Deep Learning Beginner–Intermediate ⏱ 25 min deep learningneural networksfast.aigradient descentspreadsheetExcelOpenOfficeJeremy Howardchapter 4hands-on exercise

Learning With Dr Neal

Published 2026-06-26 — Dr Neal Aggarwal

This article accompanies Jeremy Howard's fast.ai Practical Deep Learning for Coders 2022 · Lesson 3, specifically the section from 1:04:30 to 1:20:47. It is part of the curriculum materials produced by Dr Neal for one-to-one AI Learners sessions.

▶ Watch Lesson 3 on YouTube — jump to 1:04:30


A Word Before You Start: This Is Chapter 4's Prelude

Chapter 4 of Deep Learning for Coders with fastai and PyTorch is where the hairy stuff really begins. It covers MNIST from scratch — building a complete image classifier using nothing but raw PyTorch tensors, gradient descent, and the same mathematical machinery that runs every serious deep learning model in the world. It is not light reading.

The exercise in this post is Jeremy Howard's recommended prelude to that chapter. If you can build a working neural network in a spreadsheet — and actually understand every cell — you will find Chapter 4 considerably less intimidating. The algebra is identical. The only difference is that the spreadsheet makes every intermediate value visible and touchable, whereas Python compresses it into a few lines of tensor arithmetic. If you have not yet worked through the full Lesson 3 material — gradient descent, ReLU, and how neural networks approximate any function — read that companion post first before attempting the steps below.

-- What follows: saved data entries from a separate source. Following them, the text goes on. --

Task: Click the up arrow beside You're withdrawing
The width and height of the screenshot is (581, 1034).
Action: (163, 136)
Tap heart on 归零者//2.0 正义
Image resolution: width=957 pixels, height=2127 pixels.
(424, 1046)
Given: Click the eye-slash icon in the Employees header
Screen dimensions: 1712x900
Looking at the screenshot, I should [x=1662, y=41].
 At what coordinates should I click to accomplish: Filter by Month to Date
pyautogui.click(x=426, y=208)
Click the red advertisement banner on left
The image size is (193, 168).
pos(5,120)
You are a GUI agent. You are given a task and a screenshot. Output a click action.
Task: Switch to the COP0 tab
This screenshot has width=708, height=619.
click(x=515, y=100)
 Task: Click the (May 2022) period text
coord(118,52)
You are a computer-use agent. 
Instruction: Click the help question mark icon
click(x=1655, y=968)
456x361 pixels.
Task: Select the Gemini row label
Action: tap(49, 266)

💡 Three versions of this exercise, in increasing order of ambition:
1. Excel (Windows/Mac) — follow the steps below exactly as Jeremy does in the video
2. OpenOffice / LibreOffice Calc (free, open source, any OS) — identical logic, equivalent commands
3. Python / NumPy (ambitious) — if you want to translate every step to code before tackling Chapter 4

What OpenOffice Is (and Where to Get It)

OpenOffice and its more actively maintained fork LibreOffice are free, open-source office productivity suites that include a full-featured spreadsheet application called Calc. Calc reads and writes .xlsx files, supports all the functions used in this exercise (SUMPRODUCT, MAX, MMULT, TRANSPOSE, and a built-in Solver), and runs on Windows, macOS, and Linux.

📥 Download links (both are free and open source):

LibreOffice (recommended — most actively maintained)
Apache OpenOffice

Both are completely free, contain no ads, and require no account or licence key. LibreOffice is the version most developers recommend today. For the purposes of this exercise, either works identically — all the commands below apply to both.

The Big Picture: What You Are Building

You are building a neural network that predicts Titanic survival. The architecture has two stages:

Stage 1 — Linear Regression Model: Multiply each passenger feature by a learnable coefficient, sum the results, and produce a single prediction number. This is a single neuron.

Stage 2 — Neural Network: Take two of those linear neurons, apply a ReLU (replace negatives with zero) to each, and add them together. This is a one-hidden-layer neural network — the same fundamental structure as modern deep learning, just tiny.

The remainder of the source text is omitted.